Dieci anni fa, anche una giornalista del Seattle Weekly, Molly Norris, disegnò una caricatura di Maometto in solidarietà con gli autori minacciati di South Park. L’ultimo articolo di giornale che ha parlato di lei rilevava:

“Avrete notato che la striscia di Molly Norris non è contenuta nel numero di questa settimana Questo perché Molly non esiste più (…) su consiglio degli specialisti della sicurezza dell’FBI, lei si trasferirà e cambierà nome…”.

Il quotidiano danese Jyllands Posten, che nel 2005 pubblicò per primo le vignette su Maometto, ha rinunciato. Il giornale ha deciso di non ripubblicare le caricature del Profeta dell’Islam quando Charlie Hebdo le ha riproposte in prima pagina.
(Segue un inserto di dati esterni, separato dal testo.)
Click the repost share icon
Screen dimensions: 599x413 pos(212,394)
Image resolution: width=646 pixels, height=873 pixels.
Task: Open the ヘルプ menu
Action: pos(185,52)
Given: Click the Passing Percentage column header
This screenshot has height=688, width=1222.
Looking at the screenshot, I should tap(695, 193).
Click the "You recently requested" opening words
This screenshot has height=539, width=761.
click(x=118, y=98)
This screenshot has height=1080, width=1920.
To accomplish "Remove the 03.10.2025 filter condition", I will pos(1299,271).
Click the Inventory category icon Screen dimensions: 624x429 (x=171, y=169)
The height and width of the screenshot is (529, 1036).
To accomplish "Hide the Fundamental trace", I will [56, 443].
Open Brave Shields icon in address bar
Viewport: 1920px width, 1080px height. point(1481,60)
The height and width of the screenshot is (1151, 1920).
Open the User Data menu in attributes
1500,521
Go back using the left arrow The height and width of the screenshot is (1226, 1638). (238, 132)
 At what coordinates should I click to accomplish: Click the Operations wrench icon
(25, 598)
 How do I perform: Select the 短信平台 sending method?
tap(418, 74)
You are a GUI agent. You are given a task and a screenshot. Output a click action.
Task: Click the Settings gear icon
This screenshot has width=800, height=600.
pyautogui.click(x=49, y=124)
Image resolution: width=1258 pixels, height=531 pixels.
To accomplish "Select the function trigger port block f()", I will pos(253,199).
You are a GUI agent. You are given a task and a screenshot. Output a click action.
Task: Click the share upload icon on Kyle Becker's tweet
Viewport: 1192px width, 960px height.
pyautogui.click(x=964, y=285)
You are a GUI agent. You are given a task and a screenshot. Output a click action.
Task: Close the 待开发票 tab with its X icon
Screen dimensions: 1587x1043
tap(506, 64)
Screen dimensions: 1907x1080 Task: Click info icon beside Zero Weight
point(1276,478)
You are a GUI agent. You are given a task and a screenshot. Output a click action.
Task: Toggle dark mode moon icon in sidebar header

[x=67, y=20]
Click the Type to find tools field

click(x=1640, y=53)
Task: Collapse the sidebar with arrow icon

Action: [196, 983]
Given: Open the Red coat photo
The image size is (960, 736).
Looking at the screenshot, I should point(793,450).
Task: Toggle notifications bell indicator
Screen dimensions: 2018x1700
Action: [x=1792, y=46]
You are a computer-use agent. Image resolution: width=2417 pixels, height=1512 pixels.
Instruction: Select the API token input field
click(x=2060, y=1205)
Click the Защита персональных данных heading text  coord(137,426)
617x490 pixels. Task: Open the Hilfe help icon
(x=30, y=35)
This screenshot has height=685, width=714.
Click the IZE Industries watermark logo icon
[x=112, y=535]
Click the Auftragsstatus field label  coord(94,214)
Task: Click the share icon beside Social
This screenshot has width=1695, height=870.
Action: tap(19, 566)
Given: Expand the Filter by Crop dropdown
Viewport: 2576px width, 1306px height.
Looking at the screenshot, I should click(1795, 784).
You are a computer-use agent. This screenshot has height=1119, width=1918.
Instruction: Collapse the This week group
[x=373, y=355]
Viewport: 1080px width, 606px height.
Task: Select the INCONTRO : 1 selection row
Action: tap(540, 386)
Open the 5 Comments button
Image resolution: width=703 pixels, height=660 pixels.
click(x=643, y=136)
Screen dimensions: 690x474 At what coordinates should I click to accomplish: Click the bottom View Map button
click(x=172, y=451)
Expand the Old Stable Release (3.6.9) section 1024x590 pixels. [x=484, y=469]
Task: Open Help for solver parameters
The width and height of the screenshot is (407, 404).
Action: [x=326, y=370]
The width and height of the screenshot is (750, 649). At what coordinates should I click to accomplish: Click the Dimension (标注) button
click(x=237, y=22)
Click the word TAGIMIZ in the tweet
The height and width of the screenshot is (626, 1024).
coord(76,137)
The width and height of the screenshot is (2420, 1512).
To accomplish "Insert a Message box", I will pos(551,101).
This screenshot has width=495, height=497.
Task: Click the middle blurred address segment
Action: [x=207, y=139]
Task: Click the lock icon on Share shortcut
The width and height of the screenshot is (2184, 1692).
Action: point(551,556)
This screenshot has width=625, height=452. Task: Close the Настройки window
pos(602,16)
Flemming Rose, il responsabile della cultura del Jyllands Posten che ha pubblicato le vignette sul quotidiano, è ancora scortato da guardie del corpo. “Ammiro davvero il coraggio di Charlie“, ha dichiarato Rose.

“Eroi che non hanno ceduto alle minacce o alla violenza. Sfortunatamente, nessuna pubblicazione in Francia o in Europa si comporta come Charlie. Ecco perché credo che in Europa esista una legge – non scritta – contro la blasfemia. Non sto criticando i giornalisti e gli editori che fanno questa scelta. Non possiamo incolpare le persone che, a differenza di Charlie, non mettono in pericolo la propria vita. Ma non lasciamoci ingannare: questa mancanza di coraggio nel seguire le orme di Charlie ha un prezzo, stiamo perdendo la libertà di parola e una forma insidiosa di autocensura sta guadagnando terreno.”

Nei giorni scorsi, il nuovo direttore del Jyllands Posten, Jacob Nybroe, ha ribadito:

“Non le pubblicheremo più. Ho confermato questa linea editoriale quando sono arrivato e ho ricevuto molti applausi. Potrò sembrare un vigliacco, ma non possiamo farlo”.

I nomi dei vignettisti danesi sono apparsi sulla stessa “hit list” che al-Qaeda ha pubblicato con il nome del direttore di Charlie Hebdo, Stéphane Charbonnier, ucciso nel massacro del 2015. Il vignettista danese Kurt Westergaard è vivo solo perché durante un attacco terroristico alla sua abitazione è riuscito a nascondersi.

Oggi, la sede centrale del Jyllands Posten ha vetri antiproiettile, sbarre e lastroni metallici, filo spinato e videocamere. Si trova di fronte al porto di Aarhus, la seconda città più grande della Danimarca, ed è sorvegliata giorno e notte. Ogni porta automatica, ogni ascensore richiede un badge e un codice. Si entra come se fosse un caveau di una banca. Si apre una porta e quando si richiude si apre quella di fronte. I redattori entrano uno alla volta. “In poche parole, la libertà di espressione è in pessime condizioni in tutto il mondo. Anche in Danimarca, in Francia e in tutto l’Occidente. Questi sono tempi difficili; le persone preferiscono l’ordine e la sicurezza alla libertà”, ha dichiarato Rose.

Se tutti noi non difendiamo le nostre libertà, presto non le avremo più.

Giulio Meotti, redattore culturale del quotidiano Il Foglio, è un giornalista e scrittore italiano. Prima pubblicazione in italiano a cura di Gatestone Institute.